Greg wrote a song for him that was recorded on the Ferdinand CD Demoted to Greeter, a record that more than any other tells the story of all of us 80s kids getting fucked by the 90s. Here it is:

Thanks for the Pen (mp3, 2.9 MB). It’s pretty loud and thrashy.

Let’s call it as it is
You don’t care
You won’t back me up
Thanks for the pen!
I got it right here…
Thanks for the pen
Gonna throw it right back at you

My Corporate Anthem

From 1998 until 2000 I worked for a dot-com. kraq, lesboot, and amorpoeta did too; that’s where I met them. It was a pretty damn good job. I learned a lot there, met some people who are friends for life, got paid pretty well. It was unspeakably horrible right at the end but not until then.

Typical for places like this, it went from 25 to 500 people during my tenure there, and odd things happened as a result. Bizarre and incompetent people were hired, including a Business Communication Course Writer who couldn’t find the ampersand on a keyboard and applauded himself after he urinated. Salespeople went into the field to push products that did not and could not exist. One employee sent poems to everyone to encourage us, including a hymn to customer service called “May I Help You?”.
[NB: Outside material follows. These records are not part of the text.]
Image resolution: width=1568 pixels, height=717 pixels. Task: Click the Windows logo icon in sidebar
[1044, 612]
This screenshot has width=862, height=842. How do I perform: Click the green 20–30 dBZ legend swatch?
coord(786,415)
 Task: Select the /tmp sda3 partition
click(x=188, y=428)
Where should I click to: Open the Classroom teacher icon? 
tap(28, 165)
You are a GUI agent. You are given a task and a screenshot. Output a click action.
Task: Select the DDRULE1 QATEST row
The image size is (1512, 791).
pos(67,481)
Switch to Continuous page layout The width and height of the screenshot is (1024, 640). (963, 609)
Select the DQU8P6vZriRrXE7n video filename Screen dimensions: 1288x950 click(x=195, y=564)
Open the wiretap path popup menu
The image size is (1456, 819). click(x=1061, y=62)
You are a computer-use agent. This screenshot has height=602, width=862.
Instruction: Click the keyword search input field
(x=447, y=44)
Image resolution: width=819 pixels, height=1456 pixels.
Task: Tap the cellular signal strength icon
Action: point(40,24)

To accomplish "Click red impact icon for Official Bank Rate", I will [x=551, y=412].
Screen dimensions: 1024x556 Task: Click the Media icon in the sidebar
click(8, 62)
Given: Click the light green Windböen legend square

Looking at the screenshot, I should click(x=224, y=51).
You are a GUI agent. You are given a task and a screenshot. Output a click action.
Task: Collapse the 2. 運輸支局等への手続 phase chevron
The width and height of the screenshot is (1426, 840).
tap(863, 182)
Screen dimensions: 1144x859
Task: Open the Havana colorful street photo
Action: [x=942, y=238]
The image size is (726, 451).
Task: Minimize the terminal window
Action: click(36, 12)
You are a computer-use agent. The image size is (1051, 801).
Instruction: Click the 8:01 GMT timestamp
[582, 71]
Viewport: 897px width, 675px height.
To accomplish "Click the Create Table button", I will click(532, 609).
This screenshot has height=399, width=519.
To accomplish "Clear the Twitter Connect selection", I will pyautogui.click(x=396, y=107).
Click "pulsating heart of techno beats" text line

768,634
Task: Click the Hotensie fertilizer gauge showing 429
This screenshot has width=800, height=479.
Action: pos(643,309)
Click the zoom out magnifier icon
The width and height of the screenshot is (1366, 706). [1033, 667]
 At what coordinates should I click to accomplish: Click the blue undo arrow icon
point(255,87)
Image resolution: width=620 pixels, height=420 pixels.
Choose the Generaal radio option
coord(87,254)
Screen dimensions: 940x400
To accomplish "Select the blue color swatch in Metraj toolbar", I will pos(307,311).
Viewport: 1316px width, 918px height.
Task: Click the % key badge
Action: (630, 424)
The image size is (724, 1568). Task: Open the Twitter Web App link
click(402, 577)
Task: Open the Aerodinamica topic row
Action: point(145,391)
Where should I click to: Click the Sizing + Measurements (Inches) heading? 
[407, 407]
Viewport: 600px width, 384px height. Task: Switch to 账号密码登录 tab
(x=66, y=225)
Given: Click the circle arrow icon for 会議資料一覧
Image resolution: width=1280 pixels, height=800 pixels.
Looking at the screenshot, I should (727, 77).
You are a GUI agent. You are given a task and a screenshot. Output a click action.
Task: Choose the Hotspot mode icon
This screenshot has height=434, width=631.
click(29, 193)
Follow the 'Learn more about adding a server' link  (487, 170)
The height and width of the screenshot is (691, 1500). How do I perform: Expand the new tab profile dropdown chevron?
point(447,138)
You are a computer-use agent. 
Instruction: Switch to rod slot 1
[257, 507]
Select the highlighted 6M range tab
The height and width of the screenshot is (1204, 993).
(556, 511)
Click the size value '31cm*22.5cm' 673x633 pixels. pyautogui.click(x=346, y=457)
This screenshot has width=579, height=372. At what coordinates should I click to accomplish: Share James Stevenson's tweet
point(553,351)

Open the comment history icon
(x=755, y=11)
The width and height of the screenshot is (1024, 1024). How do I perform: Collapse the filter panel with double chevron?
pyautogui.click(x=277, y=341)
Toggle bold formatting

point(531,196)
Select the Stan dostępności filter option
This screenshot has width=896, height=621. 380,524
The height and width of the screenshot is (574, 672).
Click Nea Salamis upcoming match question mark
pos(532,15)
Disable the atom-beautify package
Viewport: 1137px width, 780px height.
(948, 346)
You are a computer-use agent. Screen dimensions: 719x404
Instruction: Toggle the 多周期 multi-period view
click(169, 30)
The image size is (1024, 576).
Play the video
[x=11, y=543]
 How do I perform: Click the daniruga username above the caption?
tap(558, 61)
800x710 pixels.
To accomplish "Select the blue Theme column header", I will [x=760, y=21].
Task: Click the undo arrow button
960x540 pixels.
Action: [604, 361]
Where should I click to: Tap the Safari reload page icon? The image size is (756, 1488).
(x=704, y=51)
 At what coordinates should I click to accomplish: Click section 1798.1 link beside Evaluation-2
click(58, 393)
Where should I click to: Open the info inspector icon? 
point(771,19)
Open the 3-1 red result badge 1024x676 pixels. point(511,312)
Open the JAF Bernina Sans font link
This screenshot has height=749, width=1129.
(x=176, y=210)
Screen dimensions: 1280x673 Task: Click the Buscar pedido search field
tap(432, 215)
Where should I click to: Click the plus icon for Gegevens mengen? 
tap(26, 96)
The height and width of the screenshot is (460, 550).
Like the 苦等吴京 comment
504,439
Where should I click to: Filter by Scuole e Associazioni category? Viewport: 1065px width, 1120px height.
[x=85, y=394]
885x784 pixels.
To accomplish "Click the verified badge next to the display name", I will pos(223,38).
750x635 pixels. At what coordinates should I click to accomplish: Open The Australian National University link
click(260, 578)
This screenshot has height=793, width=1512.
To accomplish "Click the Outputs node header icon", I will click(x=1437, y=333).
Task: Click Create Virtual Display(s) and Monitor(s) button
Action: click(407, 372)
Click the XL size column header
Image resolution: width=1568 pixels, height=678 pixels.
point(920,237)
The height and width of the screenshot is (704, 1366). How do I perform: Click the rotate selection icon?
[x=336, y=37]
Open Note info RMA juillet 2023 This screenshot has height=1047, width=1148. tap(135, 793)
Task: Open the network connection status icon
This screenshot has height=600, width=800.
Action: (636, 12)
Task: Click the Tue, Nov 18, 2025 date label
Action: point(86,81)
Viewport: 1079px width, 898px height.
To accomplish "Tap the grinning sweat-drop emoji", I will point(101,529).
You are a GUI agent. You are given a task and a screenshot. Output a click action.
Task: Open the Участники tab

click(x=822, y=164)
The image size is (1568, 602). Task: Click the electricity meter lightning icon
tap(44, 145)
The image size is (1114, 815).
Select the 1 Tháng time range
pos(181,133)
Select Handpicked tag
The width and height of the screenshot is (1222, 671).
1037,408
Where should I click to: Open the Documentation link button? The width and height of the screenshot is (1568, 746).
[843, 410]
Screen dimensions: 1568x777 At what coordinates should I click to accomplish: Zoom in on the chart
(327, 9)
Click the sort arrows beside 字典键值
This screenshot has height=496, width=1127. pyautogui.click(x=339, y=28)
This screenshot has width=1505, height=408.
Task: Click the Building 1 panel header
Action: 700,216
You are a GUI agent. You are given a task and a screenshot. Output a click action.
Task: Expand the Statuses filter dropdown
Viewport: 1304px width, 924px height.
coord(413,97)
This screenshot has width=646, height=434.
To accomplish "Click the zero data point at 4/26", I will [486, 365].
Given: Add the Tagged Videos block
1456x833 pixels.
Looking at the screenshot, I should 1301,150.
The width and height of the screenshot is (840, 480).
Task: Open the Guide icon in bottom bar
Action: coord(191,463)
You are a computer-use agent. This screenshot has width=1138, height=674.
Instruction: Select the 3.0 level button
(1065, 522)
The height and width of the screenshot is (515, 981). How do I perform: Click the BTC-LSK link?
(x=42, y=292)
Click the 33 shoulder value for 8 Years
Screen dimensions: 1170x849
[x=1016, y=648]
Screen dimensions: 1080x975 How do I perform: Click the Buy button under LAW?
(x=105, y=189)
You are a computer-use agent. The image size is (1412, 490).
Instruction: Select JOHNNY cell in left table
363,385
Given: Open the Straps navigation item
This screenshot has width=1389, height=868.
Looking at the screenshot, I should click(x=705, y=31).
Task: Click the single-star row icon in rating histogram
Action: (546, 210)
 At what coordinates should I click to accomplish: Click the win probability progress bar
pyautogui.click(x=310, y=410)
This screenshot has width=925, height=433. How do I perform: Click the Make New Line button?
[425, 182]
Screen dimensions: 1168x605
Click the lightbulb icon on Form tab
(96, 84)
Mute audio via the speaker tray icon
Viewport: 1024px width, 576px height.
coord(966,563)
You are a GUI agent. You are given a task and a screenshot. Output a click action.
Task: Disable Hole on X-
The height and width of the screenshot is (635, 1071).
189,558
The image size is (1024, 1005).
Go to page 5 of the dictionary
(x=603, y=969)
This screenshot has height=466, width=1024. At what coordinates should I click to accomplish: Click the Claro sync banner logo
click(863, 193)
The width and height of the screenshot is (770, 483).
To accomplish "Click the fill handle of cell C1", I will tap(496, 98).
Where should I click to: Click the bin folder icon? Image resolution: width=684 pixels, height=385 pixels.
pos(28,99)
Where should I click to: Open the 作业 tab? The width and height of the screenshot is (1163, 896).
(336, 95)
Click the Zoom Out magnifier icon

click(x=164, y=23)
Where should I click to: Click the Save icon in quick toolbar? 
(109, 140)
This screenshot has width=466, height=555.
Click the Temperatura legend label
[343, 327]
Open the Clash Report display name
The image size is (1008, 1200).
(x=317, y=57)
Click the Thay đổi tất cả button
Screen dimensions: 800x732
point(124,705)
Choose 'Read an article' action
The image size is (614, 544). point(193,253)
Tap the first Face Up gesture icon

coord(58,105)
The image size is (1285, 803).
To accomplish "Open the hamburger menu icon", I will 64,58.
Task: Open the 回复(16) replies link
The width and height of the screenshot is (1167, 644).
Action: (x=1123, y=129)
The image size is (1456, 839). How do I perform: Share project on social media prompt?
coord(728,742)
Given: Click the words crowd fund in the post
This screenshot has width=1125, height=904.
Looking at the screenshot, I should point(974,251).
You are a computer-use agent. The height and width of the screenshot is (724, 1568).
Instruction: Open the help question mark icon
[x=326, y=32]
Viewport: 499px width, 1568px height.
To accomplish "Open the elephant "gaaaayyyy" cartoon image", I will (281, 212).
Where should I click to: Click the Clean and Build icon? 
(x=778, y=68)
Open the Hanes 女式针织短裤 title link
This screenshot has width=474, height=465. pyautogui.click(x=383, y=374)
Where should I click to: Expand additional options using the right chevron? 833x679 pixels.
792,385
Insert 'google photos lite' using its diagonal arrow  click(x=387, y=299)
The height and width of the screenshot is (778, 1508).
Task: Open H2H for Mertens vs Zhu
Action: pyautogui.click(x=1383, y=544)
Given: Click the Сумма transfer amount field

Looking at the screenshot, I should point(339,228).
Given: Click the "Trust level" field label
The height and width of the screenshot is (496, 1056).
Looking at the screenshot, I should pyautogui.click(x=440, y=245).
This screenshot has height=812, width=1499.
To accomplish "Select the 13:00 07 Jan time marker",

One day it came time to completely reorganize the technology department, which not only made the product but also supported all the other employees’ computer use. Everything was going to be turned upside down, new groups were formed, responsibilities shifted, and most important of all the whole procedure for tech support was to change. My boss prepared a presentation on all of this material.

At the meeting, though, we didn’t go right into that. After the CEO had told us how big and wonderful these changes were, another employee stepped up. This guy was a teacher with a master’s degree who wrote courses for us. He was also a model and actor, and a very …enthusiastic guy. He had with him a guitar. He was wearing a cowboy hat.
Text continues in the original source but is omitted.